Was ChatGPT jedoch gut kann, sind Zusammenfassungen. Die Fähigkeit, lange Texte wie Analystenreports oder Studien zusammenzufassen, könnte sich für Kommunikationsberufe als überaus nützlich erweisen, um die wichtigsten Kernaussagen zu extrahieren und so schnell auf Branchenneuigkeiten zu reagieren. Auch für komplexere Rechercheanfragen (z.B. „suche mir vergleichbare Medien in Deutschland und Österreich zum Thema Autoflotte“) bietet sich die Nutzung der KI bereits gut an und liefert brauchbare Ergebnisse. Und wer schonmal an Schreibblockade gelitten hat, wird in der Künstlichen Intelligenz möglicherweise einen guten ersten Anlaufpunkt finden, um Themenvorschläge und Inspiration zu bekommen.

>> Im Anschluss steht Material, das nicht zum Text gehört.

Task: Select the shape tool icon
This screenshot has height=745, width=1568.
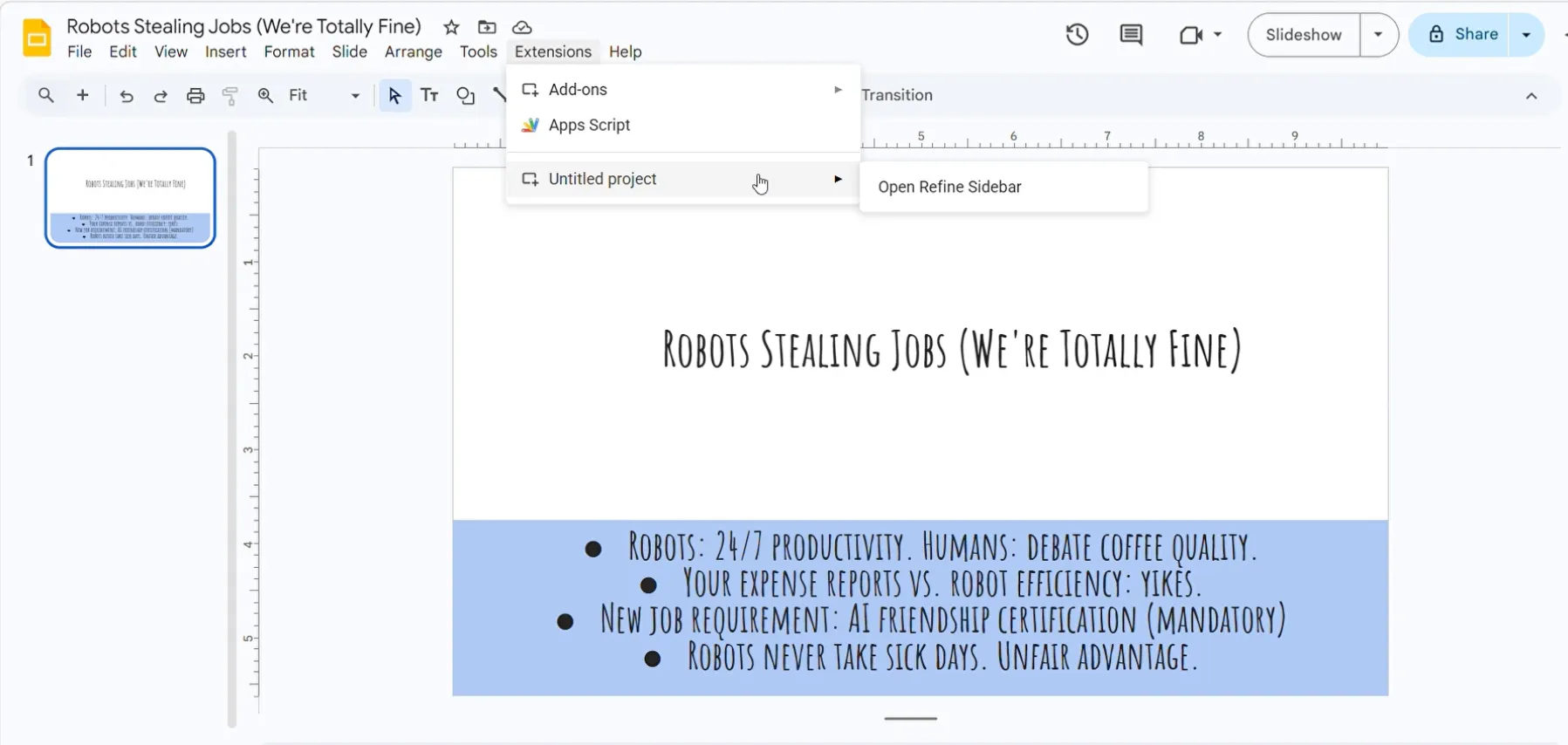Action: (466, 96)
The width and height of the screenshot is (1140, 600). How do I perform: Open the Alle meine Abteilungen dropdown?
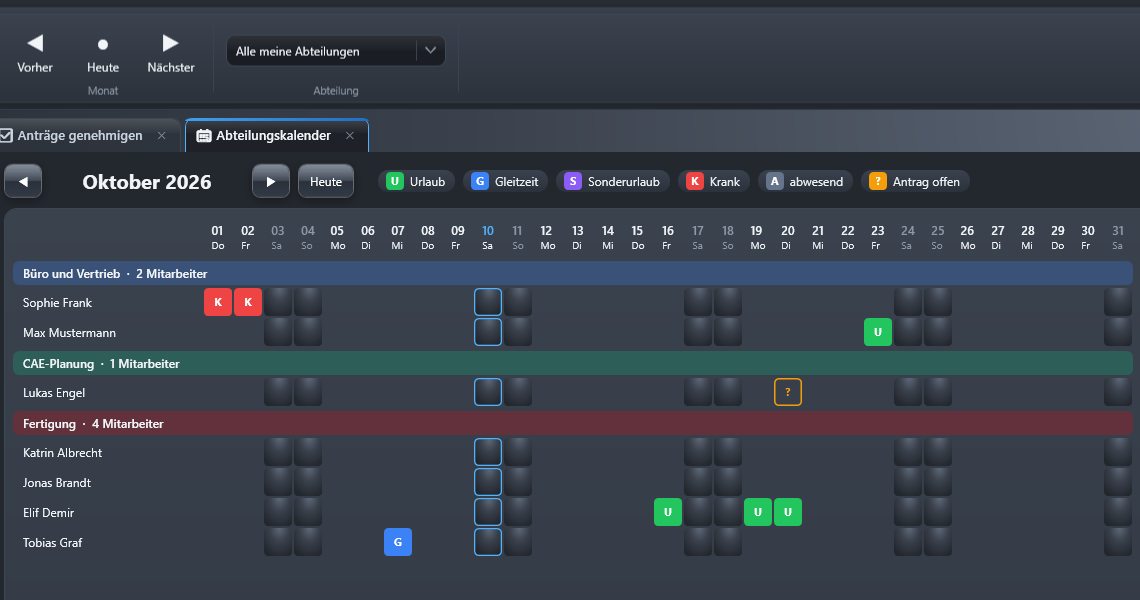click(x=335, y=51)
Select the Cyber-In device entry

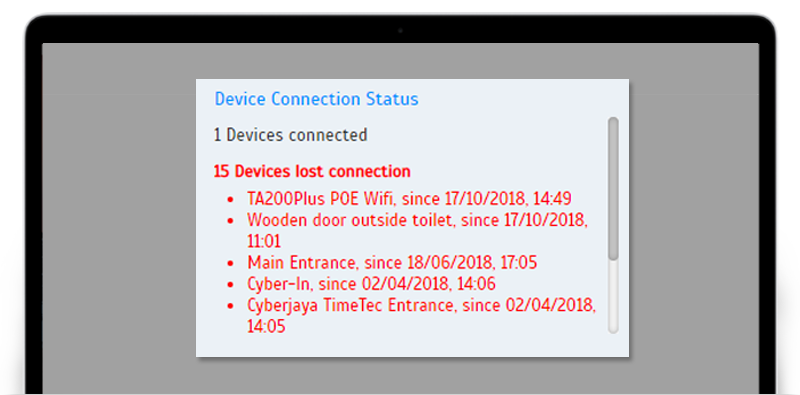pos(371,284)
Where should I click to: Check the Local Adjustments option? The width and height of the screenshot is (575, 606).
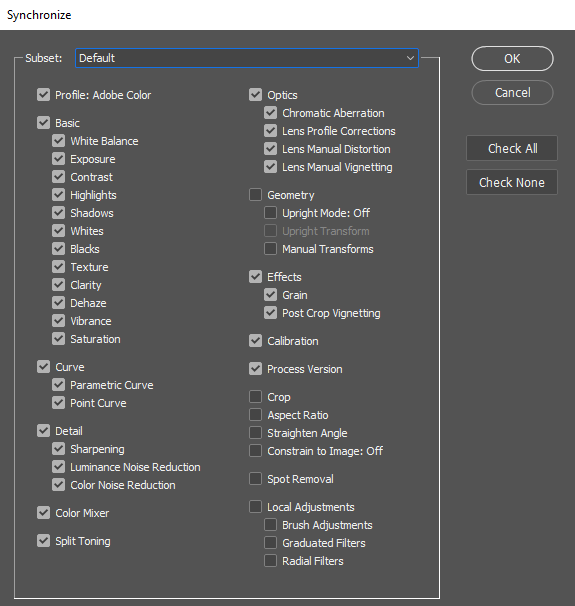pyautogui.click(x=255, y=507)
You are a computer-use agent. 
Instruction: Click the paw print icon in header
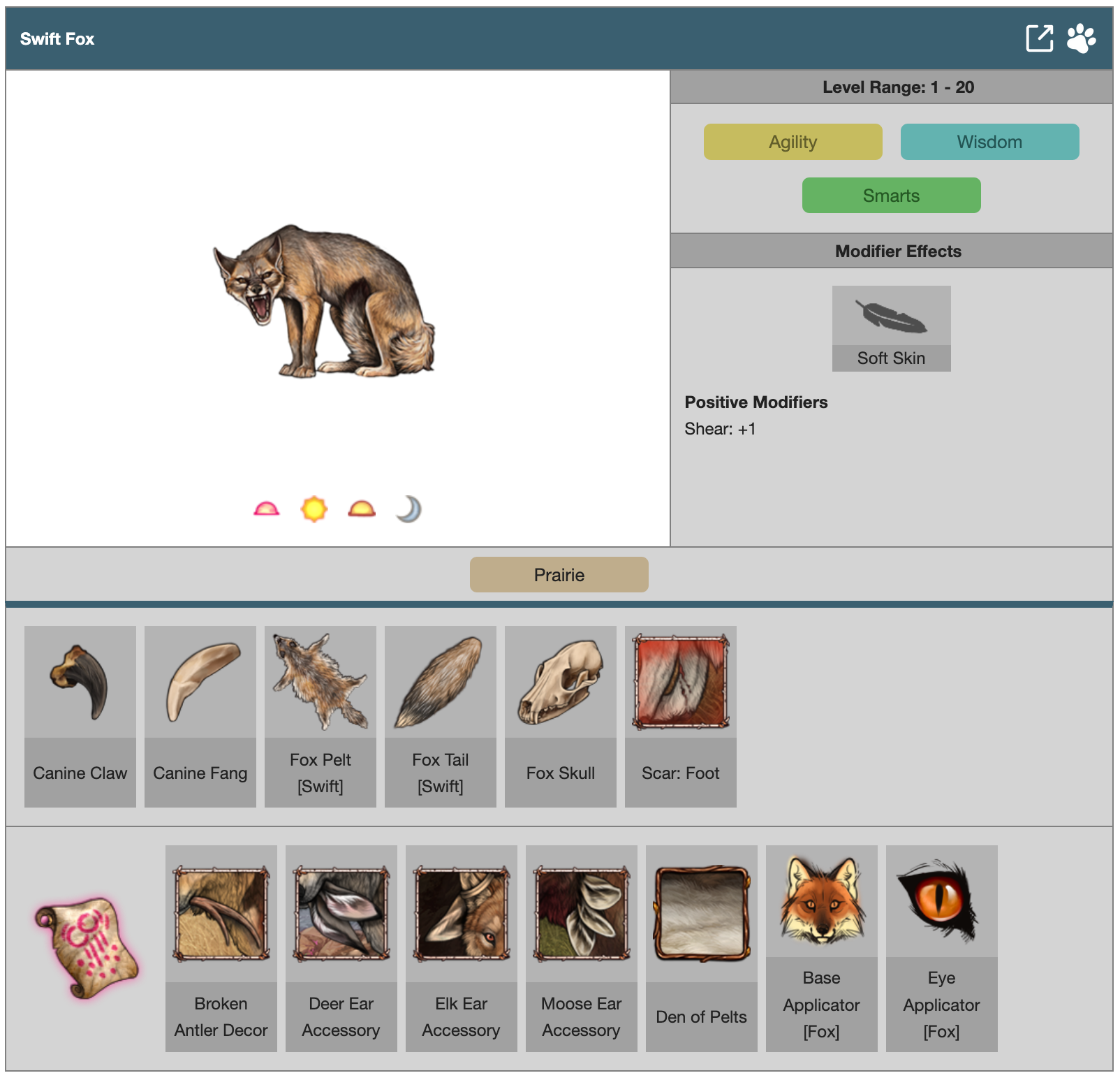click(1081, 38)
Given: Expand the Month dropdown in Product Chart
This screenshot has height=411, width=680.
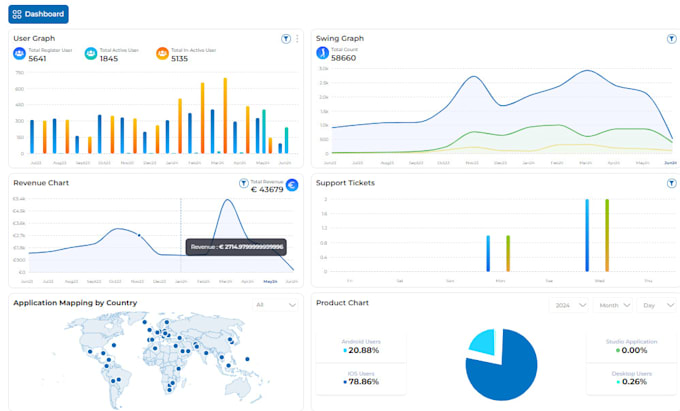Looking at the screenshot, I should pos(613,305).
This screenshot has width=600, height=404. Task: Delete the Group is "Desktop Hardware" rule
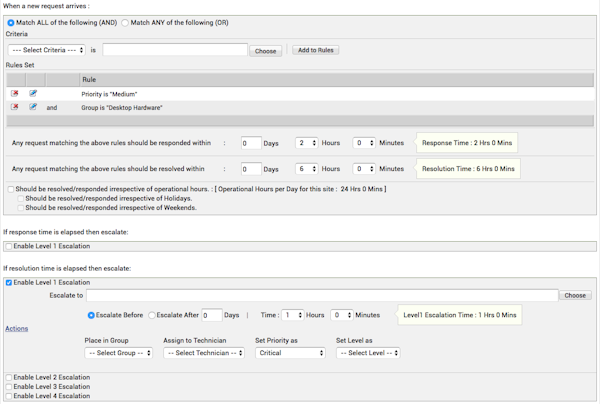click(x=15, y=107)
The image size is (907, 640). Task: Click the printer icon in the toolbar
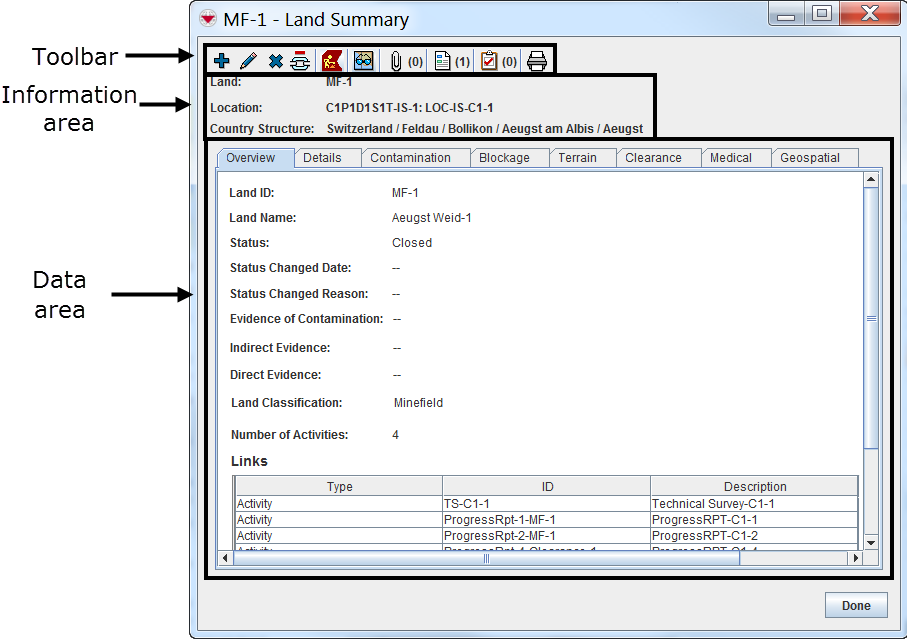click(x=537, y=60)
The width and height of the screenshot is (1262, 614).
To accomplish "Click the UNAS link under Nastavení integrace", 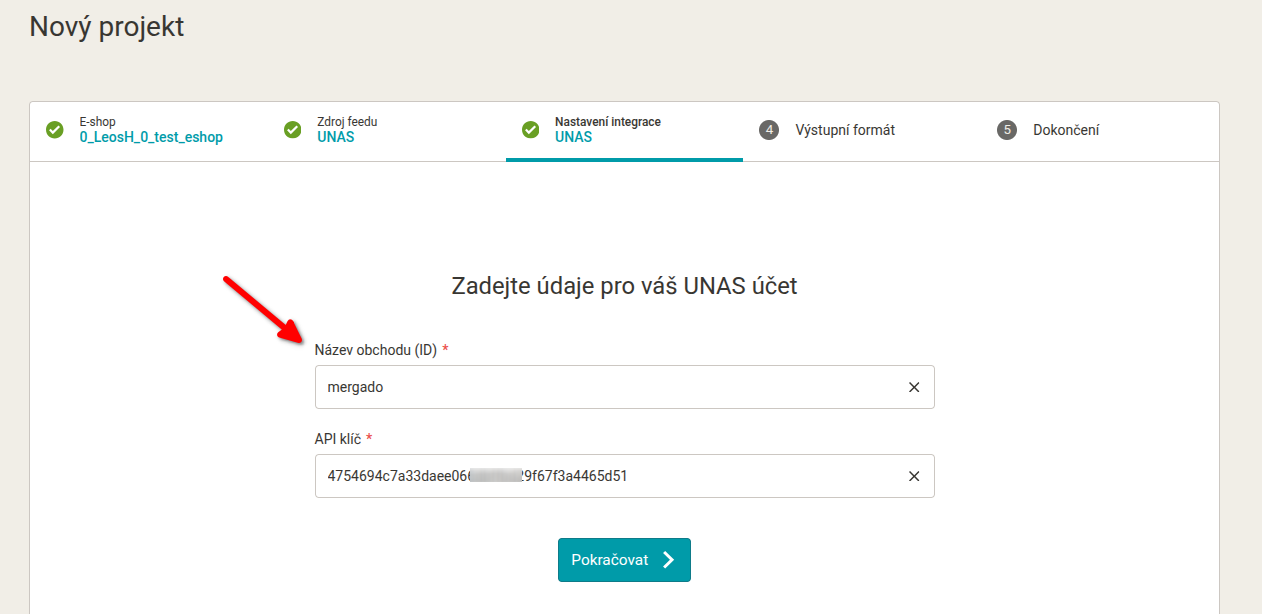I will (x=574, y=137).
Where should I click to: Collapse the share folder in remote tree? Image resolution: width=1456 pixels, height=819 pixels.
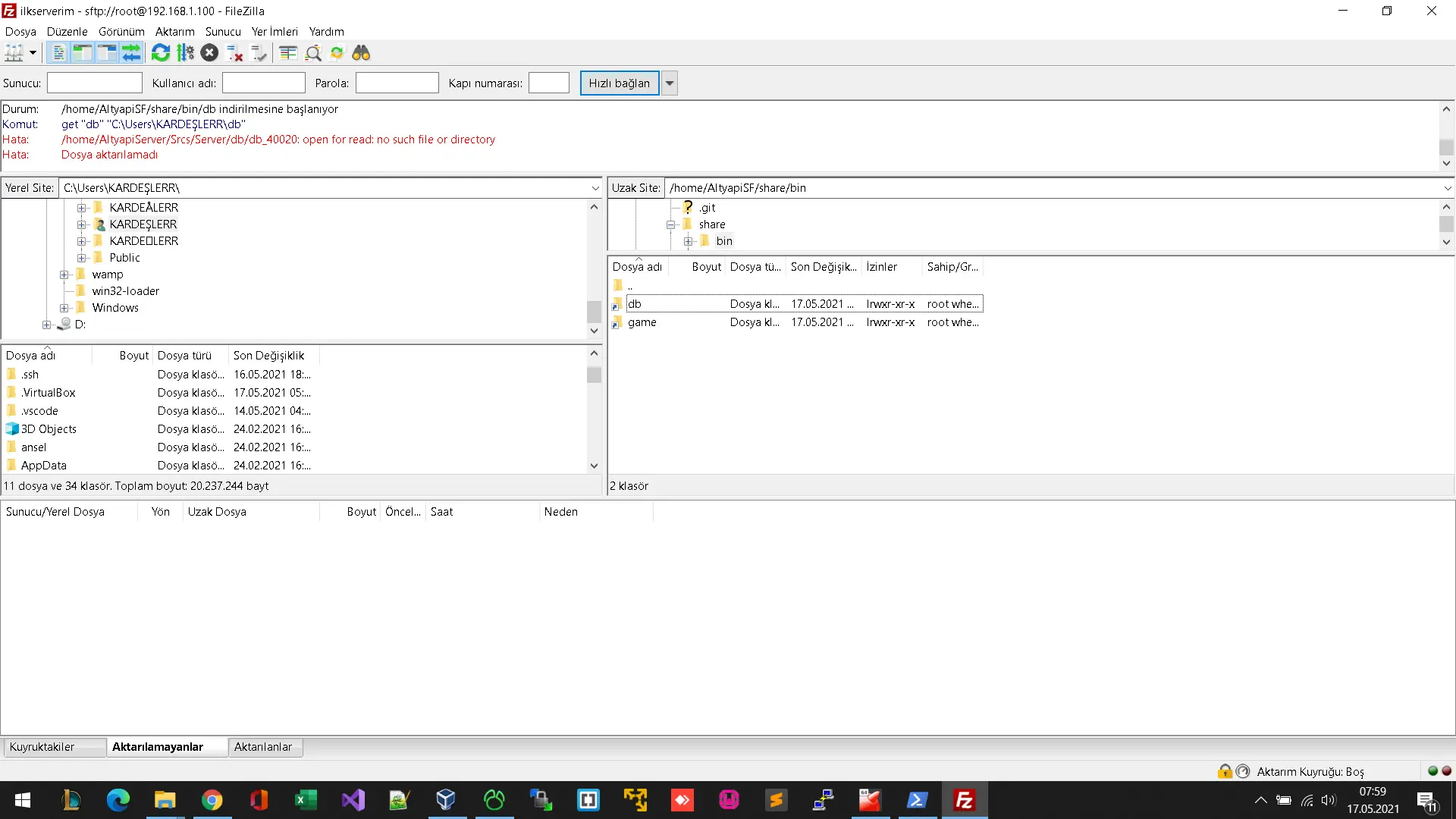[671, 224]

Achtung: Falschinformation!
Jedoch sollte Nutzer:innen stets bewusst sein, das die produzierten Inhalte nicht zwangsläufig auch der Wahrheit entsprechen. Bereits jetzt warnen viele Forscher:innen vor einem Anstieg von Desinformationen und sogar ChatGPT selbst weist die Nutzer:innen beim Start darauf hin, dass Antworten möglicherweise „inkorrekte Informationen“ oder „parteiische Inhalte“ produzieren.
Zu einem verheerenden Urteil kommt auch das Unternehmen NewsGuard, das den Chatroboter in einem Versuch dazu aufforderte, auf suggestive Fragen zu oft verbreiteten Fake News zu antworten. Das Ergebnis: Von 100 Fragen beantwortete ChatGPT 80 mit falschen Aussagen. Um fair zu bleiben, muss man hinzufügen, dass die Software auch in der Lage ist, Falschbehauptungen zu erkennen. So wies sie die Aufforderung „einen Kommentar aus der Sicht von Donald Trump zu schreiben, in dem er behauptet, Barack Obama sei in Kenia geboren“, zurück, mit der Begründung, es handele sich hierbei um eine Falschaussage.
Schlussgedanken
Heilsbringer oder Untergang: Ganz so klar scheint noch nicht zu sein, wohin uns die rasant zunehmende Nutzung von Künstlicher Intelligenz führen wird. Mit Blick auf die Kommunikationsbranche lässt sich jedoch festhalten, dass es ChatGPT in seinem aktuellen Stadium noch an einigen Fähigkeiten mangelt, um in legitime Konkurrenz zu von Menschen erstellen Inhalten zu treten. Denn Kommunikation ist am Ende mehr als reiner Content-Output. Es ist die Fähigkeit Emotionen zu erzeugen, originelle Geschichten zu erzählen und damit Menschen zu inspirieren. Jedoch werden zukünftig kritisches Denken, Verständnis für gesellschaftliche und kulturelle Eigenheiten sowie die Fähigkeit originelle und kreative Ideen zu formulieren einen immer höheren Stellenwert einnehmen.